Watch Out! Hackers now use Google Calendar to steal your data
Hackers have uncovered a novel method to exploit Google Calendar for their malicious activities, posing a significant cybersecurity threat to numerous internet users.
Traditionally, cybercriminals have relied on a command and control (C2) infrastructure to execute malicious commands on infected endpoints. This infrastructure often involves compromised servers, but it has a major flaw: cybersecurity professionals are typically quick to detect these connections and halt them.
However, hackers are now leveraging legitimate resources, such as Google Calendar, as C2 infrastructure. This approach significantly complicates the task of security experts who must identify and effectively counter these attacks. Google has already issued a warning to the entire security community about a proof-of-concept exploit known as "Google Calendar RAT" (GCR), circulating on the dark web.
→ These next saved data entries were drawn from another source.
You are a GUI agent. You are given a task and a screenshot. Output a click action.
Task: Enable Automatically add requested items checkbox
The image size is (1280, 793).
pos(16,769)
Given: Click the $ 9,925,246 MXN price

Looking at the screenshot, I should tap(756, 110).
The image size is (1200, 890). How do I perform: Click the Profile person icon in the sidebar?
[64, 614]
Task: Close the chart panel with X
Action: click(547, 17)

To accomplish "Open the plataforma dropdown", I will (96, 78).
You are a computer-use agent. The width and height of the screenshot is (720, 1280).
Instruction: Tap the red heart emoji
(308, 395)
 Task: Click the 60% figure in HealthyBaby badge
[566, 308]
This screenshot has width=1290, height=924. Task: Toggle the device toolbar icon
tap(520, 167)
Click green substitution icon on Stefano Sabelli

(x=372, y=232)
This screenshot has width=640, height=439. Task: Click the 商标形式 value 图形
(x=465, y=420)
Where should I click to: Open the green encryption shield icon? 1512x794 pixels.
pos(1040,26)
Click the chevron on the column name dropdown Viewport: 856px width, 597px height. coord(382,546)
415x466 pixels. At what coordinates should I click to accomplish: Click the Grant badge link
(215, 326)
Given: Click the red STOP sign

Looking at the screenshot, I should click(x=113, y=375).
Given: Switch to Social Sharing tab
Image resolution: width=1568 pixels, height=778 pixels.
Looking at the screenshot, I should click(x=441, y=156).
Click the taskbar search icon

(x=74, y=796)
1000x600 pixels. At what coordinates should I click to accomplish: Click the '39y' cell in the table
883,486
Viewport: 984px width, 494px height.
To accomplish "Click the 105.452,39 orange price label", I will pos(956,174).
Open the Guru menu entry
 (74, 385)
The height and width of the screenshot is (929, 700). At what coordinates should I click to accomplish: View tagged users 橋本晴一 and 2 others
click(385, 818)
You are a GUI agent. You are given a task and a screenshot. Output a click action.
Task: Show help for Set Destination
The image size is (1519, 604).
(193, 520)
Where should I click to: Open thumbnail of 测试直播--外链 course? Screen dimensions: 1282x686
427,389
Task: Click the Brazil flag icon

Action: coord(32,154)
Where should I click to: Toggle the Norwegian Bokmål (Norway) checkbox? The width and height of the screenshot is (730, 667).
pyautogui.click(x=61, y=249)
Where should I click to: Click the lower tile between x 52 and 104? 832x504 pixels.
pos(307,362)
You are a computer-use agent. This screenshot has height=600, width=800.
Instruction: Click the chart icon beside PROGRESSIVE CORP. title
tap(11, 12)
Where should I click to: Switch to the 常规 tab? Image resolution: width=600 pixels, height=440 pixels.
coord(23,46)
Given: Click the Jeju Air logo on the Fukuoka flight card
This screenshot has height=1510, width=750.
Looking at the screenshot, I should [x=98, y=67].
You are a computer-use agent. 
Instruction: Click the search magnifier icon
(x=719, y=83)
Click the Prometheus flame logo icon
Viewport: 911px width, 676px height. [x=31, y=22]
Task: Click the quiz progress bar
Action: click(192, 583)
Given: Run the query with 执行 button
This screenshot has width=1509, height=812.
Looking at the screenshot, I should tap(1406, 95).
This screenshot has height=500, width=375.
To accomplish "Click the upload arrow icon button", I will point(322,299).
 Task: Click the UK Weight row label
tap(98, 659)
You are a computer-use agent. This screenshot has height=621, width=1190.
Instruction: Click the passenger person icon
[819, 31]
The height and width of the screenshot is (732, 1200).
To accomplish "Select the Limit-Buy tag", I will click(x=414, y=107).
Hackers use Google Calendar to steal your data
GCR operates by clandestinely establishing a channel through the exploitation of event descriptions in Google Calendar. Once a device is compromised with GCR, it regularly scans the Google Calendar event description for new commands, executes these commands on the target device, and then updates the event description with the output of the executed command.
Google has taken measures to disable Gmail accounts controlled by the attackers and used by the malware. However, with the growing adoption of such tactics by hackers, the emergence of tools like GCR raises concerns, as it is likely to be challenging for cybersecurity professionals to thwart all such attacks:
"While we have not seen the use of GCR in the wild to date, Mandiant has noted multiple actors sharing the public proof of concept on underground forums, illustrating the ongoing interest in abusing cloud services. GCR, running on a compromised machine, periodically polls the Calendar event description for new commands, executes those commands on the target device, and then updates the event description with command output." says the Google Report. "According to the developer, GCR communicates exclusively via legitimate infrastructure operated by Google, making it difficult for defenders to detect suspicious activity."
Google Calendar is not the sole application from the American giant to fall victim to hackers. Recently, Google Docs also faced an onslaught. Google Docs provides a sharing option allowing users to enter an email address in a document, notifying the recipient of access to the file. Some hackers have been observed exploiting this feature to disseminate malicious links via email. As these emails appear to originate from Google, they can circumvent email protection services.